WHAT THE TASK ASKS :: Reproduce the material below word for word, from the line containing "This screenshot has width=600, height=783." down to the line containing "center [1227, 300].", both of those lines included.

EXERCISE DATA ::
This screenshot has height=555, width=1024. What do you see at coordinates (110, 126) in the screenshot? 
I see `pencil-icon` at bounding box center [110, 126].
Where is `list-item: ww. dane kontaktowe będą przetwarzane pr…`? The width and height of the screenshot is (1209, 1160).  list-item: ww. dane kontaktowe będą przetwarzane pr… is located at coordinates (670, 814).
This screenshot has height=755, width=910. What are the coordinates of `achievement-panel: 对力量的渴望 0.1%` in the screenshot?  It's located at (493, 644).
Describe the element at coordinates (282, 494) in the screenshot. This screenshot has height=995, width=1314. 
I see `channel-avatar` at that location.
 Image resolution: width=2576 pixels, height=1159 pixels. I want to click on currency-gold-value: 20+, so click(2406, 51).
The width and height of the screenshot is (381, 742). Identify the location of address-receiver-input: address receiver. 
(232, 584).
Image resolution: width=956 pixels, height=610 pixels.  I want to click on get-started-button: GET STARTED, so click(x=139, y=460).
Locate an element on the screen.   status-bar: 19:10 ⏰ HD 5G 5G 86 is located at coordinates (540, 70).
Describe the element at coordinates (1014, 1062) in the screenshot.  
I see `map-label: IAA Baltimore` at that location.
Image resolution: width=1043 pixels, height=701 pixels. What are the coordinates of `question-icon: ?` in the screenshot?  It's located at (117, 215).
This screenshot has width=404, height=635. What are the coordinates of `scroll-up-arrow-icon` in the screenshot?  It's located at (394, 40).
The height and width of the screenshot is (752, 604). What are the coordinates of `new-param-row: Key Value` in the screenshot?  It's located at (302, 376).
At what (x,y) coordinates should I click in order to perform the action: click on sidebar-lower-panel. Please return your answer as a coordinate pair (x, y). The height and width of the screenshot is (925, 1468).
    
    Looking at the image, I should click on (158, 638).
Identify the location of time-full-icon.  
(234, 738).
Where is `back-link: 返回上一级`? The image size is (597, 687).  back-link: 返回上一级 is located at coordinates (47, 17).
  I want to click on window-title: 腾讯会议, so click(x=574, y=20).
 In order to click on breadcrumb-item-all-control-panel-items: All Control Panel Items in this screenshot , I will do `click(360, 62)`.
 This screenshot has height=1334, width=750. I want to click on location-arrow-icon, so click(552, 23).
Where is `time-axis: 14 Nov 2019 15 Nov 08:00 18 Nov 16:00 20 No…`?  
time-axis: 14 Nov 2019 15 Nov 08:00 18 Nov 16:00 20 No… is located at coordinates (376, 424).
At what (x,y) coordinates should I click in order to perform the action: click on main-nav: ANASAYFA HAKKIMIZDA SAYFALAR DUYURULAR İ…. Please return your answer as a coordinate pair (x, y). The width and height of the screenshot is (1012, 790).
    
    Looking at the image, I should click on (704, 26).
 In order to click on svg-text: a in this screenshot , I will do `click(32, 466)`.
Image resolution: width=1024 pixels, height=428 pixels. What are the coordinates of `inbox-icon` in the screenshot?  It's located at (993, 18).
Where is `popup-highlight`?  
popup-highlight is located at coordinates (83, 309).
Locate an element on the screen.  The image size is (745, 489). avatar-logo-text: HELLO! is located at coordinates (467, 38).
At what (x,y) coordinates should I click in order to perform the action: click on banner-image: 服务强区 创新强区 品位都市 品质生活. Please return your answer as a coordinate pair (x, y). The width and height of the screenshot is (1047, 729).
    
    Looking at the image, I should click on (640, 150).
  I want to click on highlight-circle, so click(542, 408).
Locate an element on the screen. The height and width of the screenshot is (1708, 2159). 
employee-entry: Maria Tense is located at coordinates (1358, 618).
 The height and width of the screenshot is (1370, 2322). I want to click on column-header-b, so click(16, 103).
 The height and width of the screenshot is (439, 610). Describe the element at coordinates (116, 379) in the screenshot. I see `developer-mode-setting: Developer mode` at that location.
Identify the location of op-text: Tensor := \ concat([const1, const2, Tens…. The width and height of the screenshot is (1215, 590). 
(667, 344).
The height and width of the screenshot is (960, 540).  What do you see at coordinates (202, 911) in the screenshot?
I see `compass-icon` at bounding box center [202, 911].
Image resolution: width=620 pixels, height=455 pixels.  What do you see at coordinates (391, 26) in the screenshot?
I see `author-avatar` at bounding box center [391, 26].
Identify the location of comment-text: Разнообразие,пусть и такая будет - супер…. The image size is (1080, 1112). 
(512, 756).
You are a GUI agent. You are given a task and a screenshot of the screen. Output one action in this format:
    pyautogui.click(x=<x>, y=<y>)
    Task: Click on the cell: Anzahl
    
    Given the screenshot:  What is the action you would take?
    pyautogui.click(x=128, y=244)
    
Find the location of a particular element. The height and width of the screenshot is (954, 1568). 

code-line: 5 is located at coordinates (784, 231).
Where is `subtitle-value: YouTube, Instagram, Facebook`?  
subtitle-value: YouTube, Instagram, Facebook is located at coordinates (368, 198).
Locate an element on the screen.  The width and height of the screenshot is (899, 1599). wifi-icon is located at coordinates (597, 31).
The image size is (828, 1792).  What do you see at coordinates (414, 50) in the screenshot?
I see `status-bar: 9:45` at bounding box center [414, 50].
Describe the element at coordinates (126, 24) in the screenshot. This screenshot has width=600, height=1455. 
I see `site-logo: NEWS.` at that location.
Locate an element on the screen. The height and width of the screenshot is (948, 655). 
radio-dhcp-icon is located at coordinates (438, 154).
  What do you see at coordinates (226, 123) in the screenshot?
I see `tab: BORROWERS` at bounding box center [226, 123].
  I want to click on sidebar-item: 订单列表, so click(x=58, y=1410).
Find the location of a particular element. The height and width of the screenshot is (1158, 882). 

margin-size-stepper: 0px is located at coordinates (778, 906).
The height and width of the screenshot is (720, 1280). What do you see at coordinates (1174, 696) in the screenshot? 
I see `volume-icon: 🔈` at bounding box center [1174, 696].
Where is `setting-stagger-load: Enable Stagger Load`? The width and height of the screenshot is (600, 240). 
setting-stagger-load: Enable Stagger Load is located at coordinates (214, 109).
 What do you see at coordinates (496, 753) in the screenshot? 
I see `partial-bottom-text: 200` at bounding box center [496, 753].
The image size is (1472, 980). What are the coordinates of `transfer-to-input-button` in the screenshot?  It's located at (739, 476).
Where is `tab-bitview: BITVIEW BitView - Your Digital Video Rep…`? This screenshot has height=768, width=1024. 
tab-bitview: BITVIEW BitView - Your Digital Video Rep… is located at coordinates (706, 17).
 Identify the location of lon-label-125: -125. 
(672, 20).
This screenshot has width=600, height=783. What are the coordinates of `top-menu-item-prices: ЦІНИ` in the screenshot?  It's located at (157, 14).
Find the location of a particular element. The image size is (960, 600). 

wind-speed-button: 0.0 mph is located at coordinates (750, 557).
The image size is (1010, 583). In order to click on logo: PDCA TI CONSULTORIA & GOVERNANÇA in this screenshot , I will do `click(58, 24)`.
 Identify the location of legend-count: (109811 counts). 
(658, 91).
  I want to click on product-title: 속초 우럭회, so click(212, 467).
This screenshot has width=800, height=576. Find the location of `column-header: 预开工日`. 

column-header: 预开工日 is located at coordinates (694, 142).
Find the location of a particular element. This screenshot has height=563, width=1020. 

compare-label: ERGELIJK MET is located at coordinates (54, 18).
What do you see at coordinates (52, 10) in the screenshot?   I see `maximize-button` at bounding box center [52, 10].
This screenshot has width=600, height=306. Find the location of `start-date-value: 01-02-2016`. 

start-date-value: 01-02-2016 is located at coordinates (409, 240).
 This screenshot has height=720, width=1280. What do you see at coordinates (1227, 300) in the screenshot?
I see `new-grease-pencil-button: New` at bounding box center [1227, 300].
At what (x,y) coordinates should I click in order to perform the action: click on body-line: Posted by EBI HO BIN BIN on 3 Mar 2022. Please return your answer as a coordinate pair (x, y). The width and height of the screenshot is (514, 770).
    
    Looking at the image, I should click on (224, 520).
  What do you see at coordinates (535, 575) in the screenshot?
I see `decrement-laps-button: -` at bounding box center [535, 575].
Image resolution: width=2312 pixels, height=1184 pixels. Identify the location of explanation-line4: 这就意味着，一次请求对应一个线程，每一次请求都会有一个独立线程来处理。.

WRITTEN SOLUTION ::
This screenshot has width=600, height=783. What are the coordinates of `top-menu-item-prices: ЦІНИ` in the screenshot?  It's located at (157, 14).
Find the location of a particular element. The image size is (960, 600). 

wind-speed-button: 0.0 mph is located at coordinates (750, 557).
The image size is (1010, 583). In order to click on logo: PDCA TI CONSULTORIA & GOVERNANÇA in this screenshot , I will do `click(58, 24)`.
 Identify the location of legend-count: (109811 counts). 
(658, 91).
  I want to click on product-title: 속초 우럭회, so click(212, 467).
This screenshot has width=800, height=576. Find the location of `column-header: 预开工日`. 

column-header: 预开工日 is located at coordinates (694, 142).
Find the location of a particular element. This screenshot has height=563, width=1020. 

compare-label: ERGELIJK MET is located at coordinates (54, 18).
What do you see at coordinates (52, 10) in the screenshot?   I see `maximize-button` at bounding box center [52, 10].
This screenshot has width=600, height=306. Find the location of `start-date-value: 01-02-2016`. 

start-date-value: 01-02-2016 is located at coordinates (409, 240).
 This screenshot has height=720, width=1280. What do you see at coordinates (1227, 300) in the screenshot?
I see `new-grease-pencil-button: New` at bounding box center [1227, 300].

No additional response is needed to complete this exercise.